DEMCON / plcdoc

Project to get PLC (Structured Text) documentation into Sphinx
https://plc-doc.readthedocs.io/latest
10 stars 1 forks source link

Special characters inside literal strings are not escaped by grammar #29

Open RobertoRoos opened 1 day ago

RobertoRoos commented 1 day ago

Following #28.

E.g.:

S_GET_CURR_MIN_MAX : STRING := 'CURR:LIM:NEG?;:CURR:LIM:POS?$L';
Philipp1297 commented 1 day ago

I have a potential fix for this problem:

Variable: CommentAny name=ID (',' ID) (address=Address)? ':' type=VariableType ((arglist=ArgList) | (AssignmentSymbol value=AssignmentValue))? ';' comment=CommentLine? ;

AssignmentSymbol: (':=') | ('REF=') ;

VariableType: (array=VariableTypeArray)? (pointer=PointerLike 'TO')? name=BaseType ;

AssignmentValue: ExpressionSemicolon | Expression | ArgList ;

ExpressionSemicolon: /'[^']*'/ ;

Explanation and Fixes

Issue with arglist and AssignmentSymbol: The problem seems to be in the Variable rule where either arglist or AssignmentSymbol can be matched. This creates ambiguity because only one of these should be valid at any given time.

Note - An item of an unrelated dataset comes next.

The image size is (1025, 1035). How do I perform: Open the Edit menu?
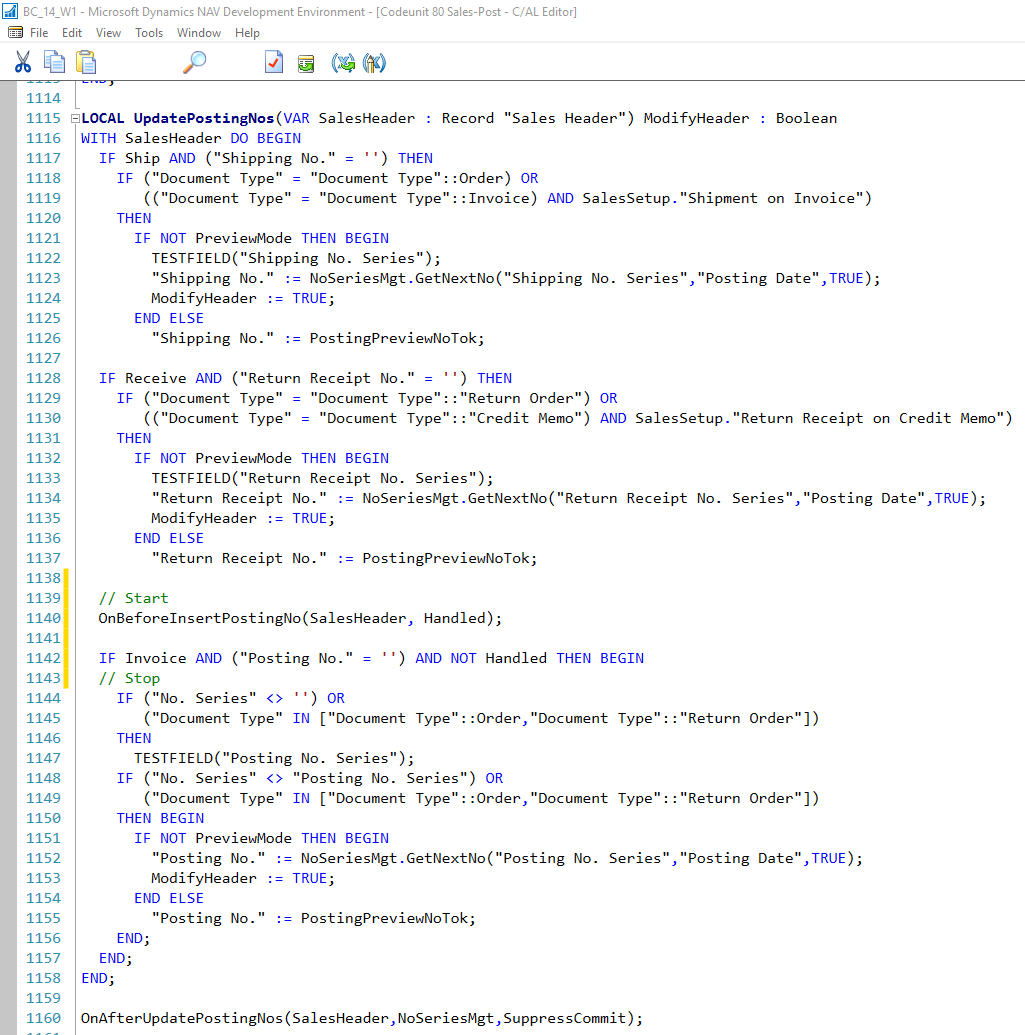[71, 32]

Order of AssignmentValue: The second fix was to adjust the order of the AssignmentValue alternatives. By prioritizing ExpressionSemicolon, the parser can first check for a semicolon at the end of the expression. If no semicolon is found, it will proceed to evaluate the other options (Expression or ArgList).

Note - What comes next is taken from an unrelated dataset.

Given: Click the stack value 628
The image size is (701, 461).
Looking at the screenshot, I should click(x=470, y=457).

Regex for Semicolons in Strings: Finally, the regex for ExpressionSemicolon was updated to allow semicolons within a string. This ensures that strings containing semicolons are parsed correctly without prematurely ending the expression.

Summary

These adjustments aim to resolve the ambiguity between arglist and AssignmentSymbol in the Variable rule, improve the handling of AssignmentValue, and properly account for semicolons within strings. I hope this helps!